Jose Garcia is the Associate Director of Policy and Research at Demos (demos.org), a national public policy center. He is the author of many reports on debt and race, and is the co-author of the book "Up to Our Eyeballs: How Shady Lenders and Failed Economic Policies are Drowning Americans in Debt." He is a member of the Insight Center for Community Economic Development's "Experts of Color Clearinghouse." (www.insightexpertsofcolor.org)
First, banking is not what it once was, because of ATM's/online banking, etc, opening a new full service branch in a location that was not previously a branch is extraordinarily expensive and will definitlely not pay for itself in the short term.
I think that many of the financial difficulties that african americans and hispanics face are learned attitiudes - first of all - trust your family first, your friends second, and experts last. So many racial and ethnic minorities have been led astray by financial hucksters when all they had to do was pick up a phone and call a bank branch and talk to someone who knew something because that check cashing place or loan broker or whatever knows your uncle or goes to church with your momma.

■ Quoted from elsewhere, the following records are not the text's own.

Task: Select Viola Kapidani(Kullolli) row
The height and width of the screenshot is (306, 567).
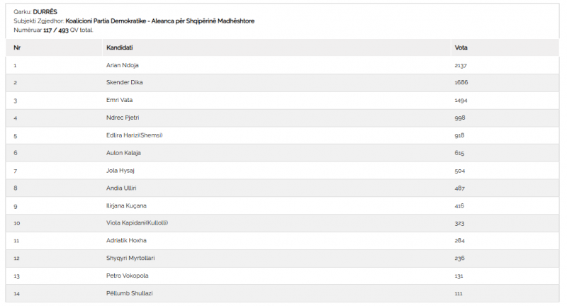Action: pos(282,223)
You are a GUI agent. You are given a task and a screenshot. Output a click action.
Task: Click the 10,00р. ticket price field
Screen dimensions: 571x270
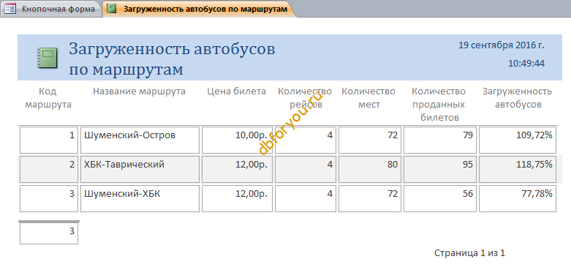click(x=237, y=140)
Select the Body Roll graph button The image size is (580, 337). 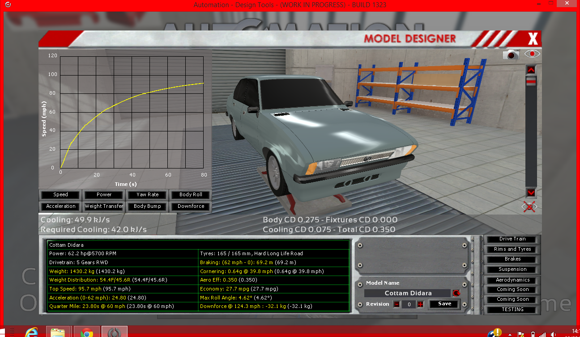tap(191, 195)
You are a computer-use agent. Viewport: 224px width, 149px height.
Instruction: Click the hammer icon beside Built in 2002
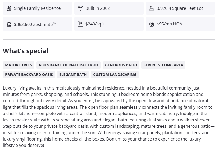80,8
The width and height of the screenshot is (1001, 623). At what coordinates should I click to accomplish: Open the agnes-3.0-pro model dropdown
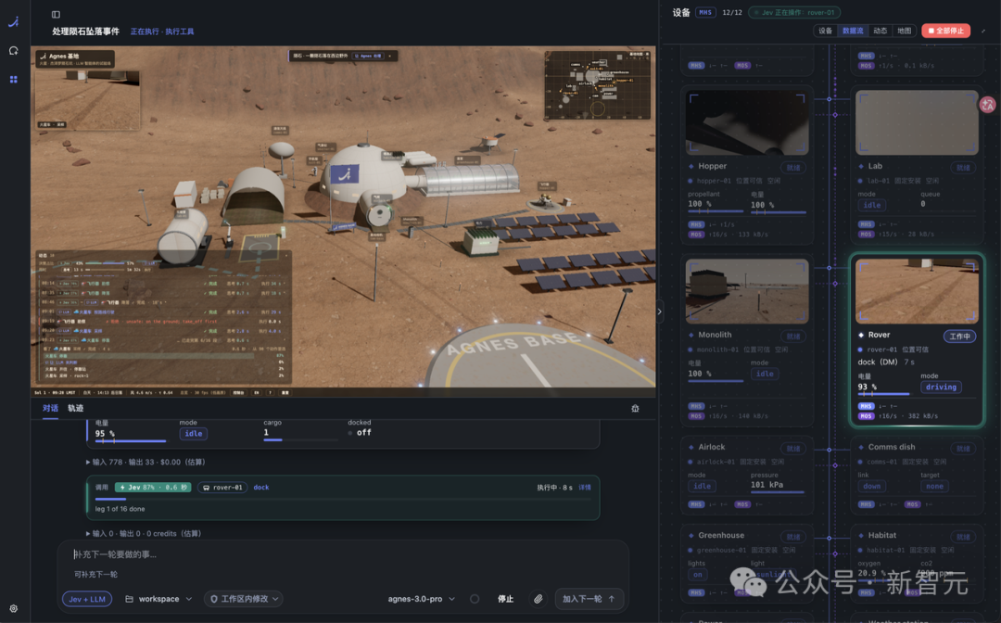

All the regulation in the world cannot prevent the financial demise of a person who has been taught from childhood that banks are crooks and we should only trust the pawn shop, broker, liquor store, and check cashing kiosk, because they are people that know us and our families.

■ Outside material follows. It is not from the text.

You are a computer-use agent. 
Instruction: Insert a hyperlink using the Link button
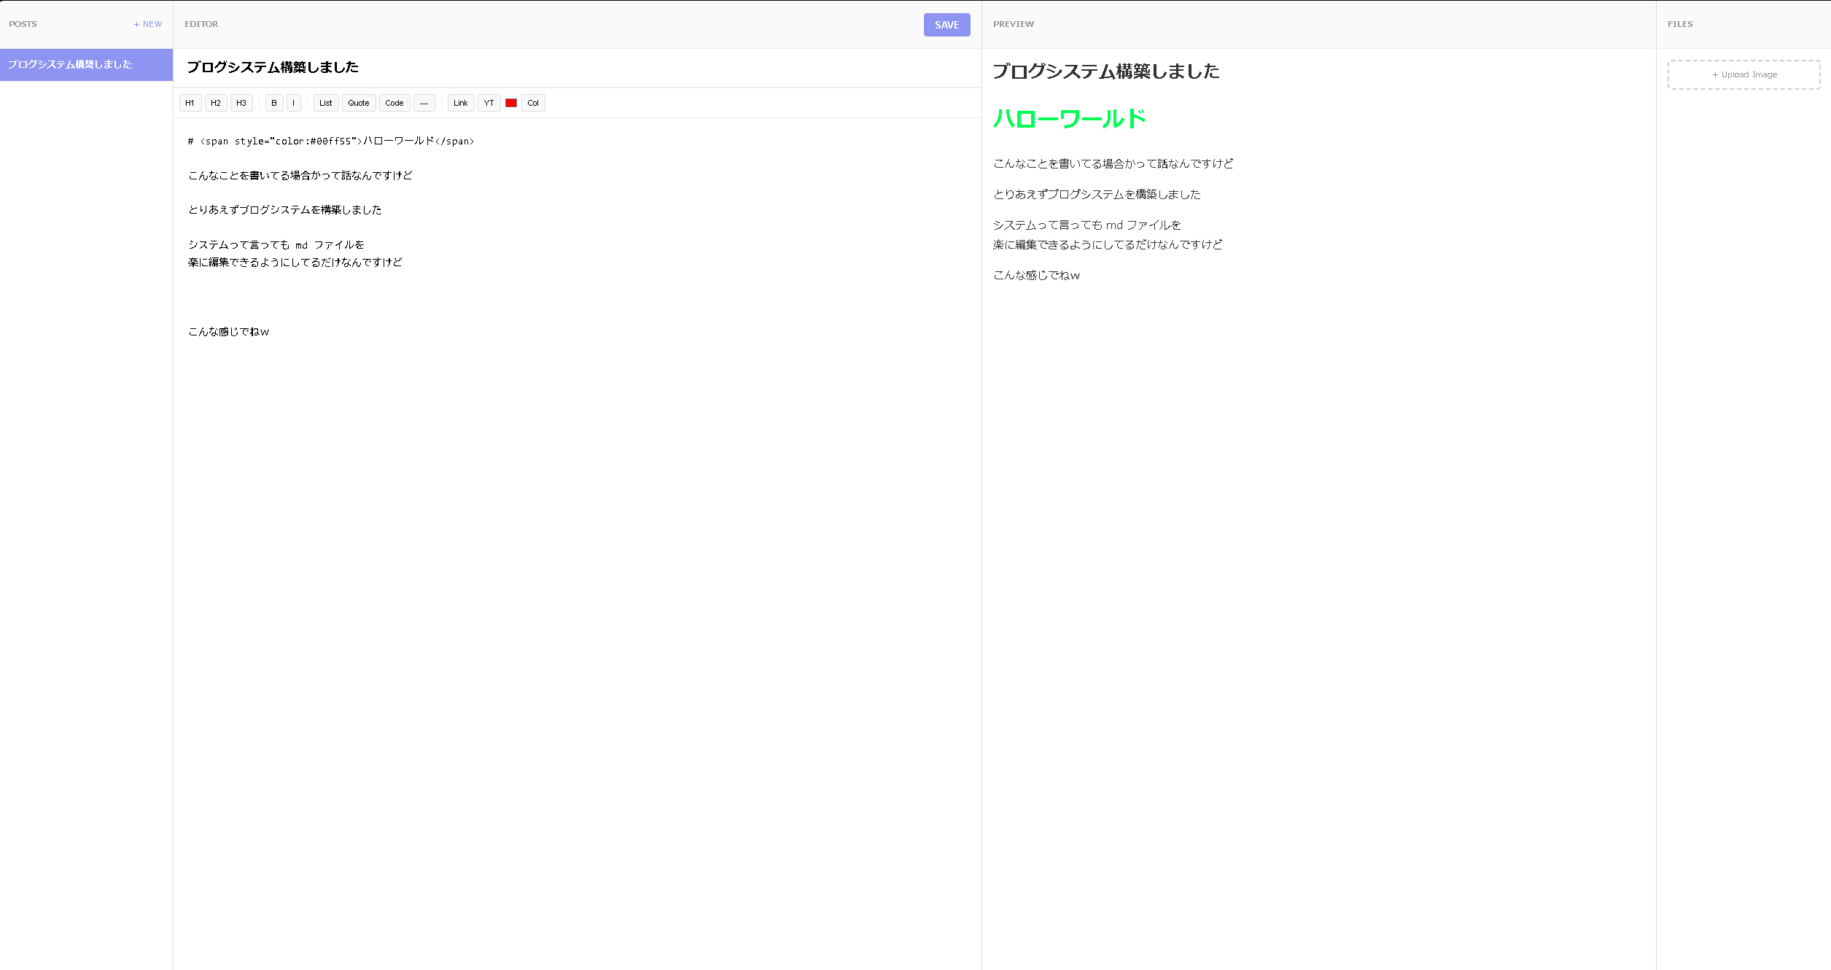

When I think of all the extra money that people are paying for insurance, check cashing, tax preparation, money orders, fast food, etc. just because it is what everyone else does and because it is more convenient, It just makes me ill.
It seems virtually impossible to rise from poverty (or low net worth) and still be surrounded by the self defeating attitudes of poverty.
Are you insinuating, Mr. Garcia, that minorites aren't smart enough to know when the terms of a contract are beyond their ability to repay and they need the govt to act as their nanny and protect them?
i am tired of hearing how "education has not delivered as promised to blacks"
check out the enrollment of Asians in the universities. if they can do it, why cant blacks. or hispanics?
You know, back in the 1980s I worked for a bank that decided to target the military as a consumer subgroup. Specifically, in terms of credit cards. Their theory was that men and women in the military had guaranteed incomes and their wages could then be garnished at whatever rate they chose to determine if the individual didn't pay. They collected all kinds of info on people in every branch of the service who already had credit with them. Even going so far as to track their movements around the globe via ATM withdrawals.
Luckily, some nice person who cared about soldiers being targeted by Cit*bank (along with Hispanics, Chinese, and African American consumers at the time) forwarded copies of amazingly patriotic application forms, along with certain internal memos and documents to the Pentagon -- not to mention equivalent info to the NAACP, etc. The planned targeting of the military as a consumer subgroup never happened and the credit department was forced to stop segregating and tracking enlisted men and women -- who were the main targets, not the officers. So when you are sneering at the idea of a watchdog group to prevent consumer subgroups from being exploited, please remember, there but for the grace of a civilian watchdog goeth YOU.